42

I have a list of topics (for now it's 10) whose size can increase in future. I know we can spawn multiple threads (per topic) to consume from each topic, but in my case if the number of topics increases, then the number of threads consuming from the topics increases, which I do not want, since the topics are not going to get data too frequently, so the threads will sit ideal.
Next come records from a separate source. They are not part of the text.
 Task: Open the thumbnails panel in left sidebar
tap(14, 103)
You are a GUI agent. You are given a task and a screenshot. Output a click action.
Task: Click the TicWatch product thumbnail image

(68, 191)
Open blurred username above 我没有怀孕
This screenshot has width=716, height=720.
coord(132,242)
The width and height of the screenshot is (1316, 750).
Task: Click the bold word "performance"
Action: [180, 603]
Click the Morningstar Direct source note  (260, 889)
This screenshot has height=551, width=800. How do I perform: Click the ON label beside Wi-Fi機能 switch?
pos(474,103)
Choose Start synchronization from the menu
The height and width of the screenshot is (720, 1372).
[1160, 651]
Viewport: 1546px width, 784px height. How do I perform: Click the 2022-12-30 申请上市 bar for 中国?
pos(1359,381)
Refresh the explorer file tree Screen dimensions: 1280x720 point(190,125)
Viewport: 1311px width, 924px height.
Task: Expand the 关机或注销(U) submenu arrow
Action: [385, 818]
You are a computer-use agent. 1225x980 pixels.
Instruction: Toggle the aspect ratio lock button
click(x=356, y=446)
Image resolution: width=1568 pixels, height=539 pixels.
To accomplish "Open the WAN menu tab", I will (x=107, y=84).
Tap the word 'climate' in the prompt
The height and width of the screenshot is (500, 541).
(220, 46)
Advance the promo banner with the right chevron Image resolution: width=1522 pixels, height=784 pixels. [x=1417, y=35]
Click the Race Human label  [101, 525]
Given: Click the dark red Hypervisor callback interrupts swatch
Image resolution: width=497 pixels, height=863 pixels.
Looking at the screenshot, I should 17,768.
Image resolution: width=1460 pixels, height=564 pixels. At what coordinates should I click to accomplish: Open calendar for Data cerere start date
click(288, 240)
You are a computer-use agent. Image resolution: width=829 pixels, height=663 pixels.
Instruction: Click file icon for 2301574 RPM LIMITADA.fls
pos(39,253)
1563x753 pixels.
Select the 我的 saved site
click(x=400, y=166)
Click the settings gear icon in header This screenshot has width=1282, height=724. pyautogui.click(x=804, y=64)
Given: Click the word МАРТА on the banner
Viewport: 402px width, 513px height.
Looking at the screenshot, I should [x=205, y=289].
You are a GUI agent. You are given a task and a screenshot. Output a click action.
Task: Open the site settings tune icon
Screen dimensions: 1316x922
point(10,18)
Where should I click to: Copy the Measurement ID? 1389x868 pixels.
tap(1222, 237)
Is there any way to have a single consumer to consume from all topics? If yes, then how can we achieve it? Also how will the offset be maintained by Kafka? Please suggest answers.

khelwood
  • 55,782
  • 14
  • 81
  • 108
Akhil
  • 1,184
  • 1
  • 18
  • 42
  • Even if my Consumer is subscribed to multiple topics, is there any ordering guarantee for the data I'm receiving? If another identical consumer was subscribed to the same set of topics, would they get records in the exact same order? – Aaron Apr 23 '23 at 08:24

2 Answers2

29

We can subscribe for multiple topic using following API :

consumer.subscribe(Arrays.asList(topic1,topic2), ConsumerRebalanceListener obj)

Consumer has the topic info and we can commit using consumer.commitAsync or consumer.commitSync() by creating OffsetAndMetadata object as follows.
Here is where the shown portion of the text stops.